◆ Task
Exactly as written, copy every line from the one containing "Given: Click the" through the end of the records, with the pictures left out.

◆ Material to process
· · ·
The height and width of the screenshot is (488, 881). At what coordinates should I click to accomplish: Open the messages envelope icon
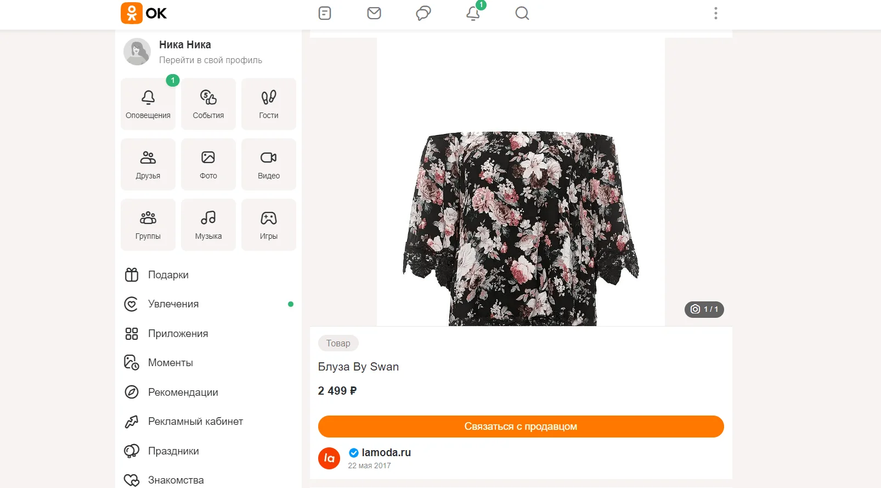coord(374,13)
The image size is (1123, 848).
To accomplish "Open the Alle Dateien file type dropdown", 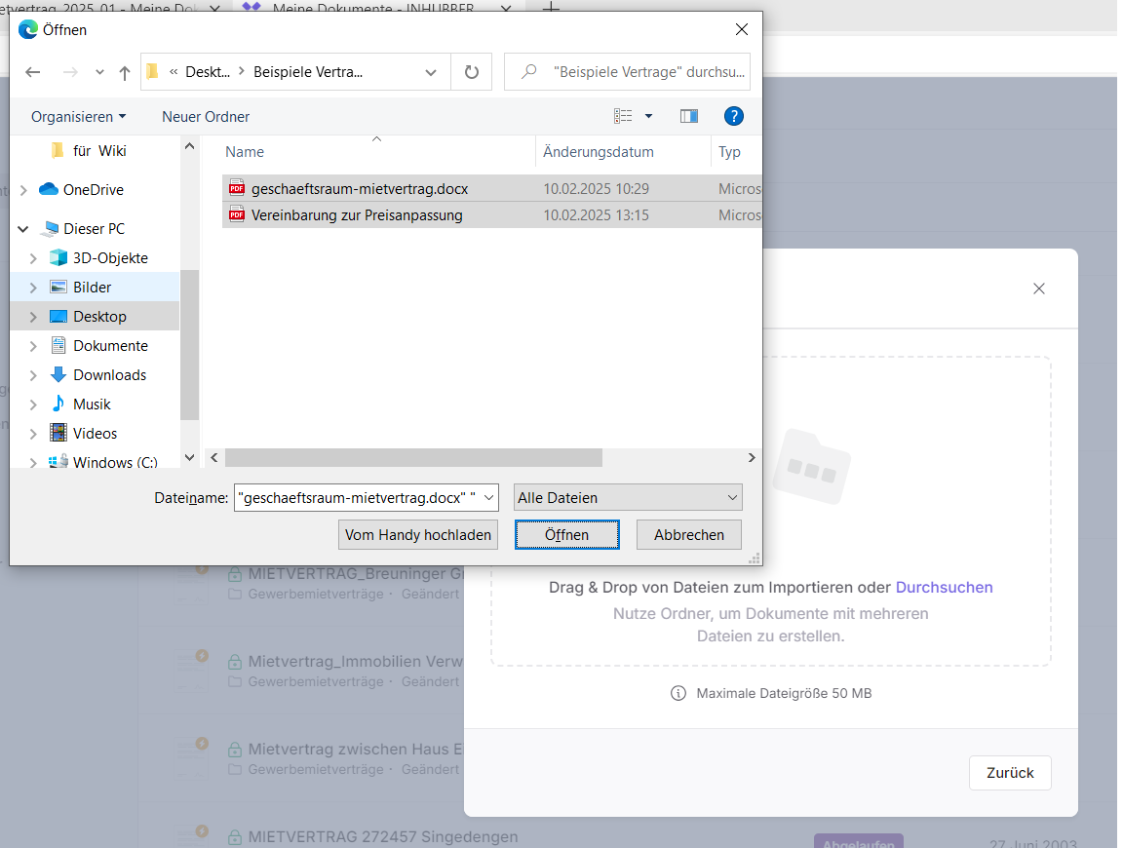I will point(628,497).
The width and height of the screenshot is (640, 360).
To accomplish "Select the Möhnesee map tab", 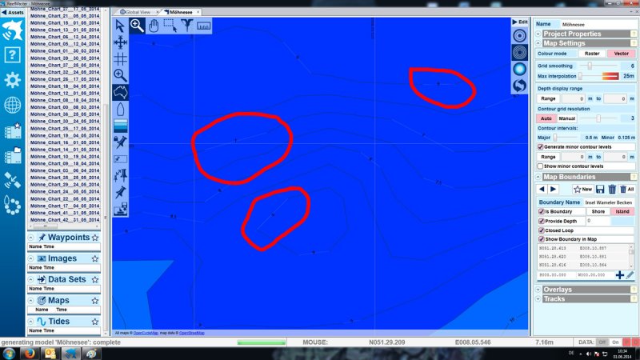I will click(182, 12).
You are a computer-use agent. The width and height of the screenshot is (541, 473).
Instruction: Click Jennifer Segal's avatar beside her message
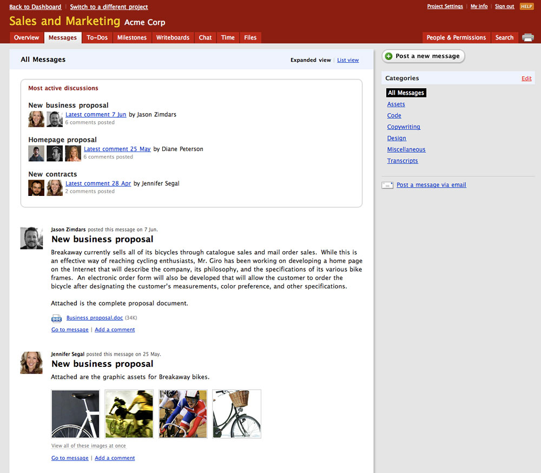click(31, 363)
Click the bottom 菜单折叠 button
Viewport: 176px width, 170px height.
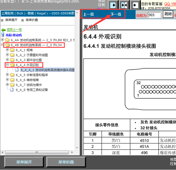coord(66,162)
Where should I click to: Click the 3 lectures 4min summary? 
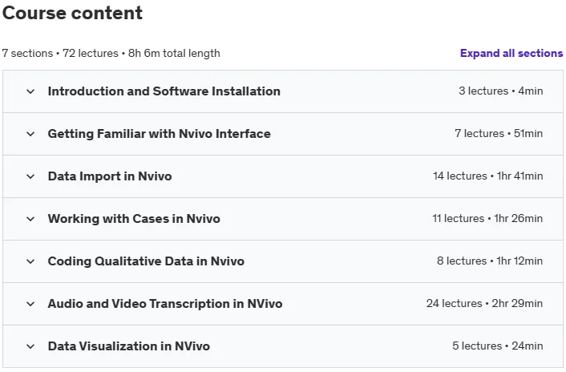pos(501,91)
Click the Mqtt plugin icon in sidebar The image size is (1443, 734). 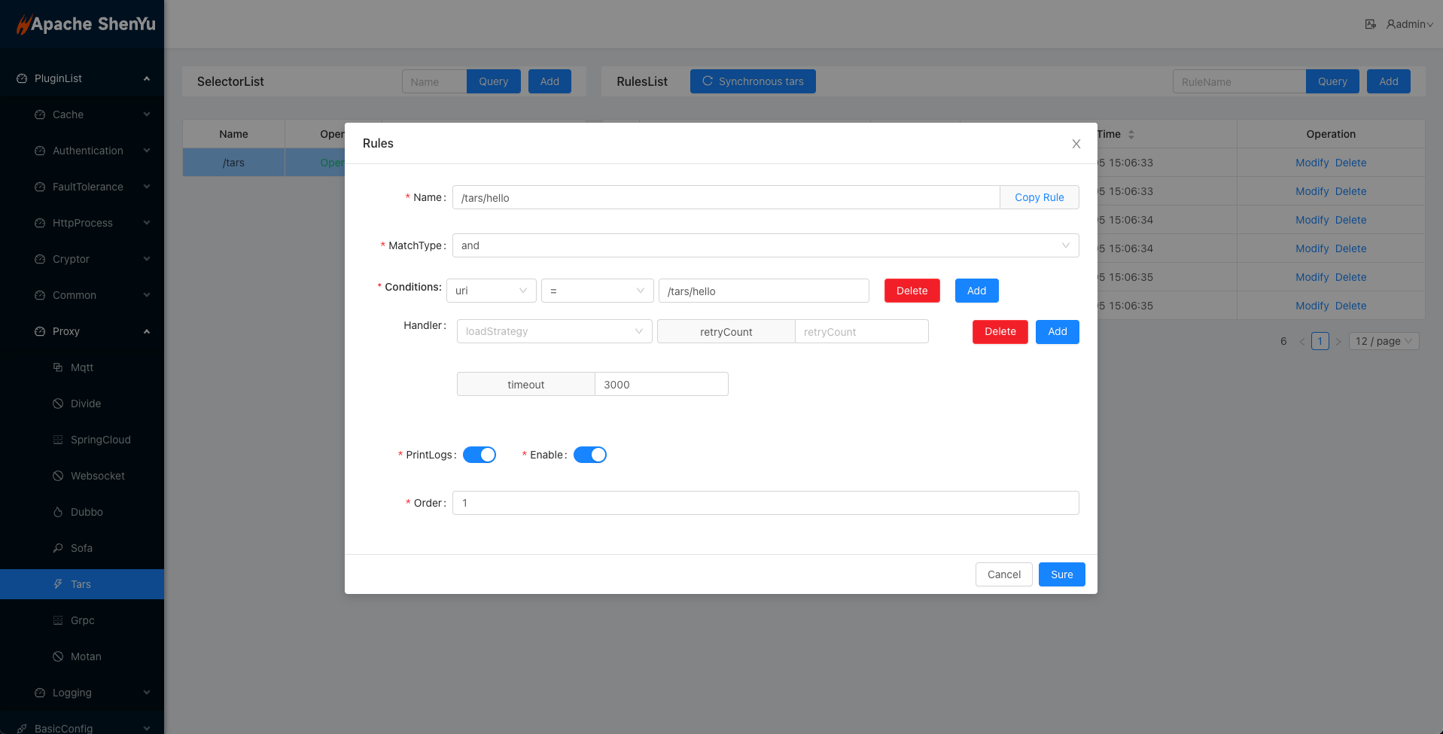tap(58, 367)
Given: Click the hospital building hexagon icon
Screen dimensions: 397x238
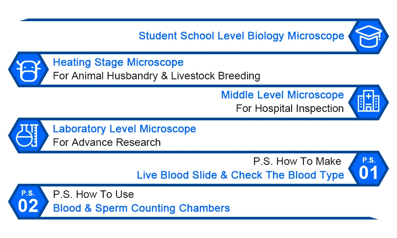Looking at the screenshot, I should (x=368, y=102).
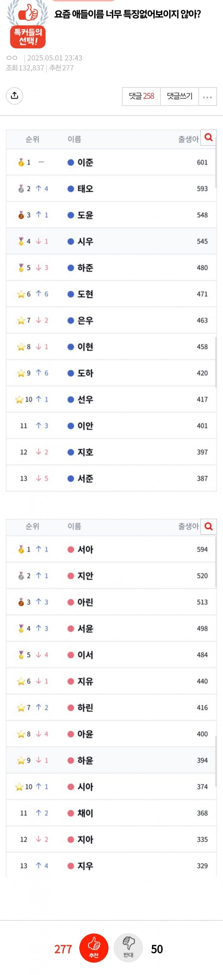This screenshot has height=975, width=223.
Task: Click search icon in boys' ranking table
Action: 208,138
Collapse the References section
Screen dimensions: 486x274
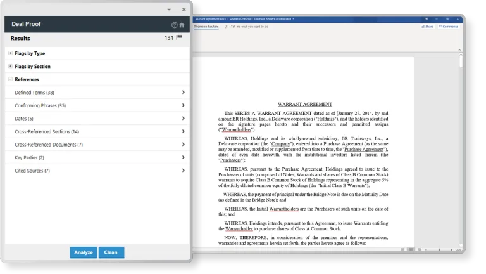point(10,79)
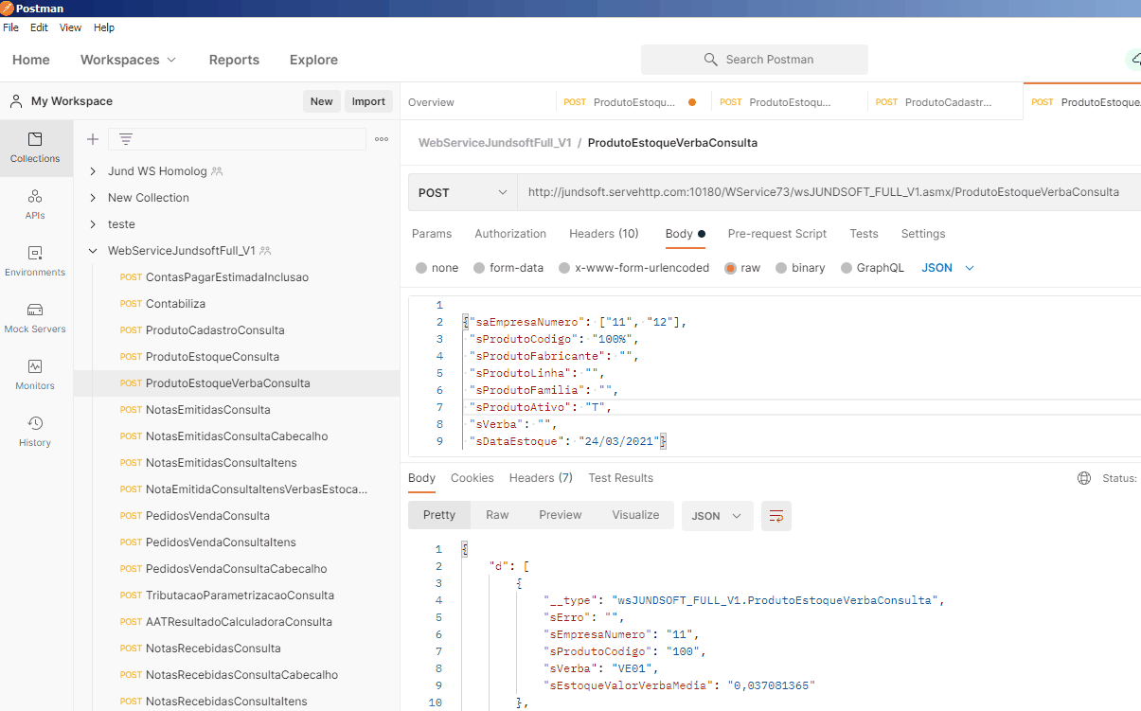1141x711 pixels.
Task: Open the APIs sidebar panel
Action: [x=35, y=204]
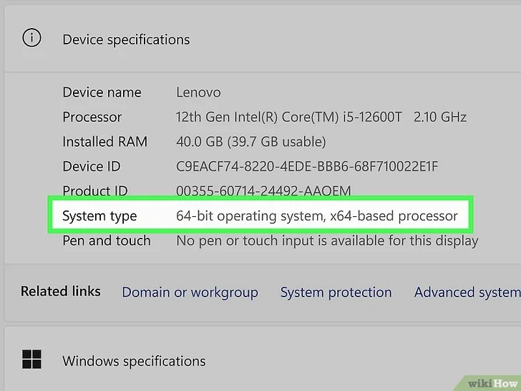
· · ·
◆ Answer below
Given: Click the hospital building hexagon icon
Screen dimensions: 397x238
Looking at the screenshot, I should (x=368, y=102).
This screenshot has height=975, width=223.
Task: Click search icon in boys' ranking table
Action: 208,138
Collapse the References section
Screen dimensions: 486x274
point(10,79)
1141x711 pixels.
Task: Open the APIs sidebar panel
Action: [x=35, y=204]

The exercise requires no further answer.